### [Work required]
Return, word for word, only the lines of the data below that lie between the line with "This screenshot has width=468, height=168." and the line with "This screenshot has height=225, width=539.", those two lines included.

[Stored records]
________________________

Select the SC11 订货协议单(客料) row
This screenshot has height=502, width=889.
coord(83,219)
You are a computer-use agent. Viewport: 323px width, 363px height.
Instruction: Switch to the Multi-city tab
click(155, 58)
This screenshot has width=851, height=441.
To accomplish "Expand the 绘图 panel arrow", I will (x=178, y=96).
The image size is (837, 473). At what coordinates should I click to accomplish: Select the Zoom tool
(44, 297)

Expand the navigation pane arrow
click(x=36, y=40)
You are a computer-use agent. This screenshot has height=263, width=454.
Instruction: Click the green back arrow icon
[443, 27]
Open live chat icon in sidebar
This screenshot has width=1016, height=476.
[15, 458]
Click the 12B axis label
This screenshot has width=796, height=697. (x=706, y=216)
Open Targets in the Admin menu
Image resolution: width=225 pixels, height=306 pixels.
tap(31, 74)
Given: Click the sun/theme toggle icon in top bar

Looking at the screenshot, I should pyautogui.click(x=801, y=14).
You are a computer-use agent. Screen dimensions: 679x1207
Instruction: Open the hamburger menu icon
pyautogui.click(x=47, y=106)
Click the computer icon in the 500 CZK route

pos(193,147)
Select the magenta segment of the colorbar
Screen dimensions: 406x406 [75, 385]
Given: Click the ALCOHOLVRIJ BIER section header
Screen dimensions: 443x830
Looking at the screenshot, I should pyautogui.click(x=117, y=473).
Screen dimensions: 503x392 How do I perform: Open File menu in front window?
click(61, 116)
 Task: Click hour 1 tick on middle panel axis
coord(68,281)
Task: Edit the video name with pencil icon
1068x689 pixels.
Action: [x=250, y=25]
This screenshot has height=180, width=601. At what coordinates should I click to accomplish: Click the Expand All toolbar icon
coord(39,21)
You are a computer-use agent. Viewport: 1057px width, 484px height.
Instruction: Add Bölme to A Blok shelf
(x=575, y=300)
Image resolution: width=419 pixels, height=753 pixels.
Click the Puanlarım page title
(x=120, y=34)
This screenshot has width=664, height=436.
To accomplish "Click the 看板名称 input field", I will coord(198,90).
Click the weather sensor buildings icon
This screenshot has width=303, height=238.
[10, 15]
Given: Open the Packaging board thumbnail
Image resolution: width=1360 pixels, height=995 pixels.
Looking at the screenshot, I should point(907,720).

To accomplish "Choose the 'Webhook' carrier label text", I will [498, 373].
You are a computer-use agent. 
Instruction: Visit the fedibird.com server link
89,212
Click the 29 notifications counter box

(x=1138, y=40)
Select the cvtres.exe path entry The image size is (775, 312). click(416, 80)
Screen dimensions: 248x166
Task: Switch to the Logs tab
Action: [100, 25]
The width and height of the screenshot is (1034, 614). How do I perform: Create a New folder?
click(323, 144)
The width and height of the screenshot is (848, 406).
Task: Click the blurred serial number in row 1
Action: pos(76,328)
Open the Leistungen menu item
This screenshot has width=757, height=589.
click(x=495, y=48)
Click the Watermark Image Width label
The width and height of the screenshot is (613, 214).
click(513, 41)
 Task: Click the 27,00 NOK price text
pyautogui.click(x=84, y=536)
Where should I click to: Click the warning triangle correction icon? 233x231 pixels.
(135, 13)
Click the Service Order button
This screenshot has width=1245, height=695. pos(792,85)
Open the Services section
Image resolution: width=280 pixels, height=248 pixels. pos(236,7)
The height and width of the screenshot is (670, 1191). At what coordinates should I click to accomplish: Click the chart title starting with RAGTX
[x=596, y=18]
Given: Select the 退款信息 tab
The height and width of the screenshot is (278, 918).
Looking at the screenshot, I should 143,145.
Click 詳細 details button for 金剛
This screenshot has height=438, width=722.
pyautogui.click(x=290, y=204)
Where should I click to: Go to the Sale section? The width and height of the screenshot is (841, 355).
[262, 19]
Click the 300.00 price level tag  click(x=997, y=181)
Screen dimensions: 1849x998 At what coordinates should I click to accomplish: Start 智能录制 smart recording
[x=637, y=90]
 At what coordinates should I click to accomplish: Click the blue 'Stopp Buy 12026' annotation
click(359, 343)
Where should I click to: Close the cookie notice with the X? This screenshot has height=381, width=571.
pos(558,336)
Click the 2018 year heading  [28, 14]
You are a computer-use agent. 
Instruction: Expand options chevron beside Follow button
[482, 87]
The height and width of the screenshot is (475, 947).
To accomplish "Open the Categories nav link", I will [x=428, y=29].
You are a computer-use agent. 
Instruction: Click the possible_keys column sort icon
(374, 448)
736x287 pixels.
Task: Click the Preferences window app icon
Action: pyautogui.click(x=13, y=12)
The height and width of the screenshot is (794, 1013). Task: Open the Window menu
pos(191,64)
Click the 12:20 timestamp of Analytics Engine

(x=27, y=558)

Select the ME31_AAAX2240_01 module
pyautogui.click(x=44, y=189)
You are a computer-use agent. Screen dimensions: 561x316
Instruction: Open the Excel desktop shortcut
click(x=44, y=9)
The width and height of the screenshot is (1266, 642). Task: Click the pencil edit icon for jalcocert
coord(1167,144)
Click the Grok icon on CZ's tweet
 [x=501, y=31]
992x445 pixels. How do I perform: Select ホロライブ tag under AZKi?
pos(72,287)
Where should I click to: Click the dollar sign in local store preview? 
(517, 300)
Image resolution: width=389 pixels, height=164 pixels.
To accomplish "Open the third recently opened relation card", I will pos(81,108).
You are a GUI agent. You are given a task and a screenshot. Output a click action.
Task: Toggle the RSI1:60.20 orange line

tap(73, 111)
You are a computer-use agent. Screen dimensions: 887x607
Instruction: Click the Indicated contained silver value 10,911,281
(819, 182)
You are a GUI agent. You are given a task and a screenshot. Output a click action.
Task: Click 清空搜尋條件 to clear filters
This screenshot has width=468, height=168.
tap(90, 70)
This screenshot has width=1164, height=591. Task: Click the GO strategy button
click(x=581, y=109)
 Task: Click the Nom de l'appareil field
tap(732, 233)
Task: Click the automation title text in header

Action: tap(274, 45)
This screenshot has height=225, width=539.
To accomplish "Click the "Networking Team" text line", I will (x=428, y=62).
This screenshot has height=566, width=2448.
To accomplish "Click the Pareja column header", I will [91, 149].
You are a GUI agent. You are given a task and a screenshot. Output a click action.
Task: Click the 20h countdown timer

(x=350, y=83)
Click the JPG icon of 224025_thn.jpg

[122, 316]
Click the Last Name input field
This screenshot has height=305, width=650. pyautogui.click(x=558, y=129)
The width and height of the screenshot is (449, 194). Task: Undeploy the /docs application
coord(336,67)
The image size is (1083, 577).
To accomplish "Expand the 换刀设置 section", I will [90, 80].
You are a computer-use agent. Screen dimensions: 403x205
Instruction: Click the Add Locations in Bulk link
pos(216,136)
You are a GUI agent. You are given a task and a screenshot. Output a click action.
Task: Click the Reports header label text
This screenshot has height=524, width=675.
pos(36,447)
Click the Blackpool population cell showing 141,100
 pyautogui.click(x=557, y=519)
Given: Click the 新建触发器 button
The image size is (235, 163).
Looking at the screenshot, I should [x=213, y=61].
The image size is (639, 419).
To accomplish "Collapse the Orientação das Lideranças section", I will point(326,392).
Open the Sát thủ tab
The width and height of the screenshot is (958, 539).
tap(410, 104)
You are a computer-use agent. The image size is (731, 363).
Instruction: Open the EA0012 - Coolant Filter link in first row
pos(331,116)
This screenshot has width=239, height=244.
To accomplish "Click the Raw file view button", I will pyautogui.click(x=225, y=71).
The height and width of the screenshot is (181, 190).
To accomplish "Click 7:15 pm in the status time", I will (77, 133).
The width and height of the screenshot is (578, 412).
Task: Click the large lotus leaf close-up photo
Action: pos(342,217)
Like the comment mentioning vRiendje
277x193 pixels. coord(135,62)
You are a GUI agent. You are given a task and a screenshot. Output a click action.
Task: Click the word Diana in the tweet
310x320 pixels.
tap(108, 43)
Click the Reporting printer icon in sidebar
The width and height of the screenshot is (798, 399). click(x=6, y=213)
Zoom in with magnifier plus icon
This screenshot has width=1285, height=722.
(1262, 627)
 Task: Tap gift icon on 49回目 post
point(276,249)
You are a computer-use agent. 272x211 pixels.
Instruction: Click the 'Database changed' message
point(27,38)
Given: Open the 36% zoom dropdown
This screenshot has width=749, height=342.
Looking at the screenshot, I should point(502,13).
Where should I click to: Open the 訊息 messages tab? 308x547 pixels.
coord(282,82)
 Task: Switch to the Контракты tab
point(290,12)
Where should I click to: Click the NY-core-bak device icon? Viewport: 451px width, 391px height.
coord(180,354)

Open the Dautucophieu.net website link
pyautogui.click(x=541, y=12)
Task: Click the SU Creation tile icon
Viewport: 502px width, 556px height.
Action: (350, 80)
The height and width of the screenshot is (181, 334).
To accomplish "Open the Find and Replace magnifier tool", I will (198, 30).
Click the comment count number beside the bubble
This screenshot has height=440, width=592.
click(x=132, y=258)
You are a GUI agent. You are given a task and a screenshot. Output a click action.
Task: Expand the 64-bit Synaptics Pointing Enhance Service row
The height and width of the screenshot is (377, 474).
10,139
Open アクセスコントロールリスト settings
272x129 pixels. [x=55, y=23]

________________________

### [Solution to this exercise]
This screenshot has width=468, height=168.
tap(90, 70)
This screenshot has width=1164, height=591. Task: Click the GO strategy button
click(x=581, y=109)
 Task: Click the Nom de l'appareil field
tap(732, 233)
Task: Click the automation title text in header

Action: tap(274, 45)
This screenshot has height=225, width=539.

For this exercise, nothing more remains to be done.